Ich suchte vergebens mit Reagentien irgend ein anderes Product außer den bereits
angefuͤhrten, in der gekochten Fluͤssigkeit zu entdeken und stellte
uͤberdieß noch einen entscheidenden Versuch an. Alles was naͤmlich
weder Ameisensaͤure, noch Humussaͤure, noch Humus war, mußte
modificirter, und wenn auch unkrystallisirbarer, doch noch immer gaͤhrbarer
Zuker seyn. Die Quantitaͤt, welche davon nach langem Kochen in
ungesaͤuertem Wasser zuruͤkbleibt, ließ sich durch die
Kohlensaͤure, welche er bei der Gaͤhrung liefert, bestimmen. Auf diese
Art konnte ich also nicht nur die relative Menge der bekannten Producte ausmitteln,
sondern auch einen Fingerzeig erhalten, ob noch irgend eine andere Substanz
vorhanden ist oder nicht.
Eine Aufloͤsung von 40 Gramm Candiszuker und 2 Gr. wasserfreier
Schwefelsaͤure in 120 Gr., destillirten Wassers wurde in einen Kolben
gebracht und der Apparat so eingerichtet, daß die Daͤmpfe verdichtet wurden,
und dann wieder in den Kolben gelangten. Nach 84stuͤndigem Kochen erhielt ich
durch Filtriren eine sehr betraͤchtliche Menge Humus und Humussaͤure.

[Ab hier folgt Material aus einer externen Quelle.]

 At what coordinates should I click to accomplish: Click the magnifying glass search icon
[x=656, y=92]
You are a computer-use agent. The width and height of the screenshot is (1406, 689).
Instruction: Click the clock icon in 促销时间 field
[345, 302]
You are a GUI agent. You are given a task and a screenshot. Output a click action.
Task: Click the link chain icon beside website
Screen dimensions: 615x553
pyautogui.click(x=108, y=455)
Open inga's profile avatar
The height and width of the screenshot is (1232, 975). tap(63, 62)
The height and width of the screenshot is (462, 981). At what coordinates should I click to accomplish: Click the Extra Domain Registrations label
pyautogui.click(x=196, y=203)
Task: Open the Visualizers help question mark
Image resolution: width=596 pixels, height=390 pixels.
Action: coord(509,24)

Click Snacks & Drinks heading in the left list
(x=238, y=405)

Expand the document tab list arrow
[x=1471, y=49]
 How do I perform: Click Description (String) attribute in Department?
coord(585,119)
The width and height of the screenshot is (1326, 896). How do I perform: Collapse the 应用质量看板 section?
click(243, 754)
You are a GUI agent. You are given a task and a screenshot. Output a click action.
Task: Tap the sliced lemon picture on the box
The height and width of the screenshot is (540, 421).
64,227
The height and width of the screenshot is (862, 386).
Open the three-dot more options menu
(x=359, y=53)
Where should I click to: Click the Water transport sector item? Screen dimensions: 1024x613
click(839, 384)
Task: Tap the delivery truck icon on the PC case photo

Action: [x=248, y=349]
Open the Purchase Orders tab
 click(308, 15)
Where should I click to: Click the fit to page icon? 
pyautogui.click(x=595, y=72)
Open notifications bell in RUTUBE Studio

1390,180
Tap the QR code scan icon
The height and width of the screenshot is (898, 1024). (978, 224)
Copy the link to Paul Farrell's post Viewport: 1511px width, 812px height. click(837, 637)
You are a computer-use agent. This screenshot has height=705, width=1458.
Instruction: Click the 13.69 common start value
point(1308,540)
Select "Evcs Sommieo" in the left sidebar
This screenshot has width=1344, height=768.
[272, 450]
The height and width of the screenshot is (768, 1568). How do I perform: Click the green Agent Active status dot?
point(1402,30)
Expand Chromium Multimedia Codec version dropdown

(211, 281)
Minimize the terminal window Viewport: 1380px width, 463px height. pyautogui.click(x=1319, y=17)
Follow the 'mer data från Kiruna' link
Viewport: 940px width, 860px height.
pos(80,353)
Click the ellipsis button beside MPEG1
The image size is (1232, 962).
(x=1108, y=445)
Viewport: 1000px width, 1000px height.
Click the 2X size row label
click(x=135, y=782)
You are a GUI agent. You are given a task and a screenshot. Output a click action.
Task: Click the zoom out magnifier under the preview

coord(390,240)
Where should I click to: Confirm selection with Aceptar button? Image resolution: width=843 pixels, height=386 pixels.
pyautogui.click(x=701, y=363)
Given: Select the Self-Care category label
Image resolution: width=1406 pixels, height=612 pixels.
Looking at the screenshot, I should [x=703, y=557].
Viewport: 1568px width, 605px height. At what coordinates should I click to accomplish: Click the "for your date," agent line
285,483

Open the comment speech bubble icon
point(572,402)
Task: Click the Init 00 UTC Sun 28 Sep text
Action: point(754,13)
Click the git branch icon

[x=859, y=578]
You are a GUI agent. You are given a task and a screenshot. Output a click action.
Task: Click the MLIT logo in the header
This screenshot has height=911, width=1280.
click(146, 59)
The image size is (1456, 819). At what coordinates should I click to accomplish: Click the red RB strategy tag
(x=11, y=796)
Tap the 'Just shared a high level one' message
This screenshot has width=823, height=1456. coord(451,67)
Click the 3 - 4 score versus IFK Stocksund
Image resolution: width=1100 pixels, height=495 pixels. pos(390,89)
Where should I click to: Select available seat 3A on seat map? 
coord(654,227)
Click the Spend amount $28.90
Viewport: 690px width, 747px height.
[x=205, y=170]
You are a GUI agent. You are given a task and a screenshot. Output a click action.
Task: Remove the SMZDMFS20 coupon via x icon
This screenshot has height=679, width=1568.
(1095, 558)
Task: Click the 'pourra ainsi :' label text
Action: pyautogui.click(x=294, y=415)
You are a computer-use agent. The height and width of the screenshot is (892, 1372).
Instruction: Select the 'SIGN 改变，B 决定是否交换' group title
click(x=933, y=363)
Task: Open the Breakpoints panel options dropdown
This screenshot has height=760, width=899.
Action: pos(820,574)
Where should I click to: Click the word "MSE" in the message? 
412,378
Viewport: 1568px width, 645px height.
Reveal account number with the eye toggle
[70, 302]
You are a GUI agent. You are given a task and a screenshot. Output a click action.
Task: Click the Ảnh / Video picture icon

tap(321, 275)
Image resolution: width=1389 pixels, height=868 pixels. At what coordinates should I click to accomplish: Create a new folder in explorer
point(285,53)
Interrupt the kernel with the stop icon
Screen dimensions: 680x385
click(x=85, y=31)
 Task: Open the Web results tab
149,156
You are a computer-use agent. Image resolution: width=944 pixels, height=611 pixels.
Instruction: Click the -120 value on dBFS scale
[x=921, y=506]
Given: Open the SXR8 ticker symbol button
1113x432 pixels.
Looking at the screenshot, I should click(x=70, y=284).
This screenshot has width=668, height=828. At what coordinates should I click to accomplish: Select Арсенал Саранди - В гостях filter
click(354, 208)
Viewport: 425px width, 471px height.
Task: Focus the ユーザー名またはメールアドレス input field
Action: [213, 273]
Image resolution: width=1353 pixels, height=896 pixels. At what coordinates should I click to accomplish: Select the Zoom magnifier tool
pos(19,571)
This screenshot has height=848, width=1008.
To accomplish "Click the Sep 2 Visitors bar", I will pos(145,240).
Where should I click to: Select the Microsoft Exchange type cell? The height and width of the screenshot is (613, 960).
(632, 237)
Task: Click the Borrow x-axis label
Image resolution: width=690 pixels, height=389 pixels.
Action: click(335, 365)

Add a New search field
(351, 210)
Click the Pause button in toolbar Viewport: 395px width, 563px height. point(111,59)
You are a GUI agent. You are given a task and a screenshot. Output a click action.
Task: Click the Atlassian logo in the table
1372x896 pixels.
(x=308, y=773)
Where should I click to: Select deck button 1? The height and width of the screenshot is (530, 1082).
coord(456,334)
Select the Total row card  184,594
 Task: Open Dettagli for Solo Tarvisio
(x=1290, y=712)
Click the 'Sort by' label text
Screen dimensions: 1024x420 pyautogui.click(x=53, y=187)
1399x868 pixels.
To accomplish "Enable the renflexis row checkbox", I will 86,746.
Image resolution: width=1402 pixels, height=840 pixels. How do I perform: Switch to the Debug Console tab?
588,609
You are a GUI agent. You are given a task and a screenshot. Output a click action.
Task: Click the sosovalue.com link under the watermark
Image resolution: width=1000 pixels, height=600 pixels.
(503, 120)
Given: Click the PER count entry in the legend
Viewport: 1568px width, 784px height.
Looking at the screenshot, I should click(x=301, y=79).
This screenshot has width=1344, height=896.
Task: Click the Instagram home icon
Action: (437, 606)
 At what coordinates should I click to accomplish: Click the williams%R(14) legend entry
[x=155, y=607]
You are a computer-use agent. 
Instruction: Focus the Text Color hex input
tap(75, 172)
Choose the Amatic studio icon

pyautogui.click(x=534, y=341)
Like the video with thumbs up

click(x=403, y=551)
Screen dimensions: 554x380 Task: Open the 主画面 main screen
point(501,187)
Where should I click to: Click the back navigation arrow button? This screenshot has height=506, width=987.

Die filtrirte Aufloͤsung versezte ich mit einem Ueberschuß von kohlensaurem
Baryt (in breifoͤrmigem Zustande), worauf ich mit verduͤnnter
Schwefelsaͤure allen Baryt aus dem ameisensauren Baryt niederschlug, den
geringsten Ueberschuß von Schwefelsaͤure vermeidend. Da nun außer der
Ameisensaͤure keine andere Saͤure mehr auf den Zuker wirken konnte, so
destillirte ich die Fluͤssigkeit, bis sowohl das Destillat als der
Ruͤkstand nicht mehr sauer reagirte. Die destillirte Fluͤssigkeit
wurde mit concentrirtem kohlensaurem Natron gesaͤttigt und mit einer
Aufloͤsung von Queksilberchlorid gekocht. Die Kohlensaͤure, welche
sich hiebei entband, wurde durch eine ammoniakalische Aufloͤsung von
Chlorbarium geleitet und so 23,724 Gr. kohlensaurer Baryt erhalten, die 1,470 Gr.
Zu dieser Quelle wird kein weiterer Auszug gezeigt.